Per chi suona la campanella
L'Istituto Pestalozzi di Roma, che dovrebbe rappresentare l'unica roccaforte culturale in un quartiere degradato, è in realtà un luogo di noia per gli studenti che ogni giorno si siedono ai banchi. L'interesse principale dei ragazzi è evitare le interrogazioni (e fin qui, nulla di nuovo) e trovare un po' di tempo per sballarsi. A dispensare pillole blu, polveri magiche e sigarette miracolose ci pensa Alex Donadei, uno studente che in realtà si chiama Daniele, diventato in breve tempo l'idolo di tutti i suoi amici per essere volato dal quinto piano della scuola senza farsi un graffio. Naturalmente, sotto l'effetto di una droga speciale. La sua figura, allontanata con disprezzo dalla maggior parte degli insegnanti, finisce per catalizzare le energie di Daria e Aldo, due professori speciali, un tempo moglie e marito, che sembrano essere gli unici in grado di valicare quel muro di silenzi e dolore che Alex si è costruito nel tempo. Una rigida corazza sistemata con pazienza certosina per rendersi impermeabile al mondo e ad una madre in perenne crisi sentimentale. Se Daria percorre la via del dialogo e dell'affetto, Aldo sfrutta l'arma della musica e della poesia, intravedendo in quel ragazzo tormentato le potenzialità di un artista. L'unica speranza per Alex, quindi, è di afferrare quel salvagente e magari recuperare un rapporto con un padre forse troppo idealizzato.
Doveva essere un atto d'accusa verso la scuola italiana e le sue storture ed in piccola parte Valerio Jalongo riesce nell'impresa, ma La scuola è finita, prima opera italiana in concorso al Festival Internazionale del Film di Roma perde molta della forza originaria per l'incertezza del registro usato nella narrazione.

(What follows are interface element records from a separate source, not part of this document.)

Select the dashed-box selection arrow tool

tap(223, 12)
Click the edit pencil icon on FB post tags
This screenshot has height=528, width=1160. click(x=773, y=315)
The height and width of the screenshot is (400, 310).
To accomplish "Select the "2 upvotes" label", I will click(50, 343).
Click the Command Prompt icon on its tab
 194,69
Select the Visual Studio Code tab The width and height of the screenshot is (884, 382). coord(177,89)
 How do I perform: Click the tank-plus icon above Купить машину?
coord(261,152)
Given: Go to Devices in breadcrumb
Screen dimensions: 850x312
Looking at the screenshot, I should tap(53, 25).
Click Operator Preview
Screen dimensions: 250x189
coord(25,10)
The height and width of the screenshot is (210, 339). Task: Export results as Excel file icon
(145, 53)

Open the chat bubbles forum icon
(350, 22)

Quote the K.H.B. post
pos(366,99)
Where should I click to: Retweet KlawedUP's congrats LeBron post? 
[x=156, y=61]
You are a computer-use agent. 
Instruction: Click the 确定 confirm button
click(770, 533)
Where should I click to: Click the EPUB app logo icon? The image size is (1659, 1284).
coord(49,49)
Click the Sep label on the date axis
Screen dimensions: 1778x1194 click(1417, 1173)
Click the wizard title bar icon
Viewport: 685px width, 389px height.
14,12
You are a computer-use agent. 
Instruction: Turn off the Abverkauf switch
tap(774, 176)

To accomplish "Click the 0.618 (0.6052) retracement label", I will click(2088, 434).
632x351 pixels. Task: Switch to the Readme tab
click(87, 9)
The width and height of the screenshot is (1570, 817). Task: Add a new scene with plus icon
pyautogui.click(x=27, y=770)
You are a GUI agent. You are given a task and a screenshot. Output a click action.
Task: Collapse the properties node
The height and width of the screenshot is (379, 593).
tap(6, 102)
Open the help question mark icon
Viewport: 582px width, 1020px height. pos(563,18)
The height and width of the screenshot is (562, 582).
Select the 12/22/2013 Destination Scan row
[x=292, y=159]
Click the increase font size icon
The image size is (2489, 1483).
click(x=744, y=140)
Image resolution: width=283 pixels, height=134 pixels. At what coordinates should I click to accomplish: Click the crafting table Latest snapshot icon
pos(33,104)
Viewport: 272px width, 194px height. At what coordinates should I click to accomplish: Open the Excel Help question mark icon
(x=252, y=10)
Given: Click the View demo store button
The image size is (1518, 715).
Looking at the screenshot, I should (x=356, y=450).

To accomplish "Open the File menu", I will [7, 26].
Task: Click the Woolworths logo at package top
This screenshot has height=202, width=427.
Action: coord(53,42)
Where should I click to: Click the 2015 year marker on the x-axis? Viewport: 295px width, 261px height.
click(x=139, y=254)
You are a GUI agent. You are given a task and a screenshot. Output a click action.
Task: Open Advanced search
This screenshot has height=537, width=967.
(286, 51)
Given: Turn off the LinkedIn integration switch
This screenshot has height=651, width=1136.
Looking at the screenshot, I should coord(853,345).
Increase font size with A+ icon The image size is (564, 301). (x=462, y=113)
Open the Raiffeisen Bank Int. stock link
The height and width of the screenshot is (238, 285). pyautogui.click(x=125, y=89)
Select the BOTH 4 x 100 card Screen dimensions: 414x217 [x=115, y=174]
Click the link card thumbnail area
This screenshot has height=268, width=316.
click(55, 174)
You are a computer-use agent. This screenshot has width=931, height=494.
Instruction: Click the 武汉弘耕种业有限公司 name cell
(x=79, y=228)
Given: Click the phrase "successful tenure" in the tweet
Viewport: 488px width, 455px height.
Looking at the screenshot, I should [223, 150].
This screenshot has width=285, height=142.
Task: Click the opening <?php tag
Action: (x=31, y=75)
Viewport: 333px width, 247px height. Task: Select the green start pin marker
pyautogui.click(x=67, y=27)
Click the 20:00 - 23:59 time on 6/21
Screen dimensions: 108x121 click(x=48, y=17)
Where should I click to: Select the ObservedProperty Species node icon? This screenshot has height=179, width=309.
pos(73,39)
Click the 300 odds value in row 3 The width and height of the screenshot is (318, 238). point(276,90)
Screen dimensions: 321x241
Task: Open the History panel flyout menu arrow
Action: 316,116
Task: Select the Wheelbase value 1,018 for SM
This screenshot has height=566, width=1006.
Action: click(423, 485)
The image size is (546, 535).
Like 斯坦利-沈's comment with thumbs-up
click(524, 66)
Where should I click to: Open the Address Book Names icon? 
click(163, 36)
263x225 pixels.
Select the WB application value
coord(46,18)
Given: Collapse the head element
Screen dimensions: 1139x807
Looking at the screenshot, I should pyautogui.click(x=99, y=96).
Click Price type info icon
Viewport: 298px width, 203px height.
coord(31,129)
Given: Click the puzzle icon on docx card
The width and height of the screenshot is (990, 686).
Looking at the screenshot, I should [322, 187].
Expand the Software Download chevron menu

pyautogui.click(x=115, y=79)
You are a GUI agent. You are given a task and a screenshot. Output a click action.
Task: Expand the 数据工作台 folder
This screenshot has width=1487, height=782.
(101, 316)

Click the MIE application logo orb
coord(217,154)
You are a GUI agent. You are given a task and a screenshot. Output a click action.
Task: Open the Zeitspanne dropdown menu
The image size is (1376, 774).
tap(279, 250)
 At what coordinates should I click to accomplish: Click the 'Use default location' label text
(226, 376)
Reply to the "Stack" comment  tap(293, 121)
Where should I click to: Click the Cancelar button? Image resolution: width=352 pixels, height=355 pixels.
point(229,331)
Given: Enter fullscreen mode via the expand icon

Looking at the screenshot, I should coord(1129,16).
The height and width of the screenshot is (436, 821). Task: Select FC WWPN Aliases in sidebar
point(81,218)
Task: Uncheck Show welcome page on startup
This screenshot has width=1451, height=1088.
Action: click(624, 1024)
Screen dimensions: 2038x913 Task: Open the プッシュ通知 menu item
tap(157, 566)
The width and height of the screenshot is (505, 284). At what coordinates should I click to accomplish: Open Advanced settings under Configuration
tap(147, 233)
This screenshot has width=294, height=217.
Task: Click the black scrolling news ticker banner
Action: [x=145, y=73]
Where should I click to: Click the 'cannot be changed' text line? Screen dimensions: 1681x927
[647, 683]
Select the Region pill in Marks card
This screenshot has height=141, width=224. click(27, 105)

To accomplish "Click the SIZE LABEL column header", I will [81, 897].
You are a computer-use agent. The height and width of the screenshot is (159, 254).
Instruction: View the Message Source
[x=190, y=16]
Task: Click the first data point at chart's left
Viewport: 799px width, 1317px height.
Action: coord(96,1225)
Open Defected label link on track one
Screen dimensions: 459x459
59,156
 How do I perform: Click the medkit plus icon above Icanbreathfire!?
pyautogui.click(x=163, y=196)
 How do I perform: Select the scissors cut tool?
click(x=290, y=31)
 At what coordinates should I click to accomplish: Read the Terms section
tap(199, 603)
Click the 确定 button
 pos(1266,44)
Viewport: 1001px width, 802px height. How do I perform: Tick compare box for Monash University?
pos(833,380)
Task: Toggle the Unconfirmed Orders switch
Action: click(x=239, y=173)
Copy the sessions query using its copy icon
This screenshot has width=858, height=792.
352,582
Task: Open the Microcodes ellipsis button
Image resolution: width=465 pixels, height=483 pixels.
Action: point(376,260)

L'universo dei ragazzi viene descritto con un certo realismo da parte dell'autore capitolino (efficace la sequenza iniziale in cui la classe sembra diventata una specie di locale notturno), questo non si traduce però in una vera e approfondita disamina del microcosmo scuola. E di conseguenza di chi quei banchi li vede (quasi) tutti i giorni. Non sappiamo chi siano questi ragazzi, verso cosa indirizzino la loro ribellione, circondati da un desolante vuoto pneumatico, su cui il regista poco si esprime. Mancano poi quei toni grotteschi che, ad esempio, hanno fatto la fortuna di un film come La scuola di Daniele Luchetti (qui sceneggiatore assieme a Francesca Marciano e Alfredo Covelli). Latita anche l'emozione pura, quella palpitante commozione che dovrebbe scaturire spontanea davanti alla realtà dura e cruda di un adolescente dichiarato già irrecuperabile dai "grandi".
La tragedia di certe situazioni, come la passeggiata sul cornicione da parte di Alex-Daniele completamente strafatto o la disperata corsa in motorino ad occhi chiusi, non vengono mostrate in tutta la loro drammaticità. Stesso discorso quando si lascia giustamente il passo a momenti più leggeri (i duetti con il professore chitarrista), in cui però il sorriso non è mai liberatorio.